OSError: [E050] Can't find model 'ar'. It doesn't seem to be a shortcut link, a Python package or a valid path to a data directory.
>>> textacy.load_spacy_lang("ar", allow_blank=True)
<spacy.lang.ar.Arabic at 0x126418550>

Parameters

name – spaCy language to load. Could be a shortcut link, full package name, or path to model directory, or a 2-letter ISO language code for which spaCy has language data.
disable –
Names of pipeline components to disable, if any.

Note

Although spaCy’s API specifies this argument as a list, here we require a tuple. Pipelines are stored in the LRU cache with unique identifiers generated from the hash of the function name and args — and lists aren’t hashable.
allow_blank – If True, allow loading of blank spaCy Language s; if False, raise an OSError if a full processing pipeline isn’t available. Note that spaCy Doc s produced by blank languages are missing key functionality, e.g. POS tags, entities, sentences.

Returns

A loaded spaCy Language.

Raises

OSError –
ImportError –

See also

textacy.spacier.core.make_spacy_doc(data: Union[str, Tuple[str, dict], spacy.tokens.doc.Doc], lang: Union[str, Callable[[str], str], spacy.language.Language] = <bound method LangIdentifier.identify_lang of <textacy.lang_utils.LangIdentifier object>>) → spacy.tokens.doc.Doc[source]¶

Make a spacy.tokens.Doc from valid inputs, and automatically load/validate spacy.language.Language pipelines to process data.

Make a Doc from text:

>>> text = "To be, or not to be, that is the question."
>>> doc = make_spacy_doc(text)
>>> doc._.preview
'Doc(13 tokens: "To be, or not to be, that is the question.")'

Make a Doc from a (text, metadata) pair, aka a “record”:

>>> record = (text, {"author": "Shakespeare, William"})
>>> doc = make_spacy_doc(record)
>>> doc._.preview
'Doc(13 tokens: "To be, or not to be, that is the question.")'
>>> doc._.meta
{'author': 'Shakespeare, William'}

Specify the language / Language pipeline used to process the text — or don’t:

>>> make_spacy_doc(text)
>>> make_spacy_doc(text, lang="en")
>>> make_spacy_doc(text, lang="en_core_web_sm")
>>> make_spacy_doc(text, lang=textacy.load_spacy_lang("en"))
>>> make_spacy_doc(text, lang=textacy.lang_utils.identify_lang)

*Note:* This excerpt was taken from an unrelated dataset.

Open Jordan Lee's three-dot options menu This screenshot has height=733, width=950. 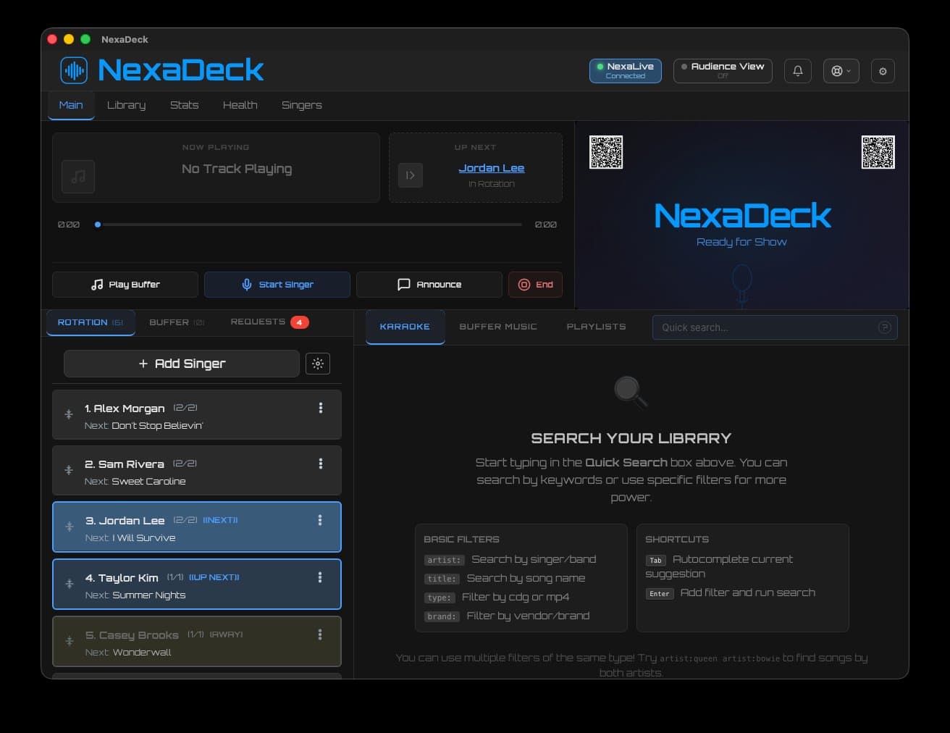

Ensure that an already-processed Doc is compatible with lang:

>>> spacy_lang = textacy.load_spacy_lang("en")
>>> doc = spacy_lang(text)
>>> make_spacy_doc(doc, lang="en")
>>> make_spacy_doc(doc, lang="es")
...
ValueError: lang of spacy pipeline used to process document ('en') must be the same as `lang` ('es')

Parameters

data – Make a spacy.tokens.Doc from a text or (text, metadata) pair. If already a Doc, ensure that it’s compatible with lang to avoid surprises downstream, and return it as-is.
lang –
Language with which spaCy processes (or processed) data.

If known, pass a standard 2-letter language code (e.g. “en”), or the name of a spacy language pipeline (e.g. “en_core_web_md”), or an already-instantiated spacy.language.Language object. If not known, pass a function that takes unicode text as input and outputs a standard 2-letter language code.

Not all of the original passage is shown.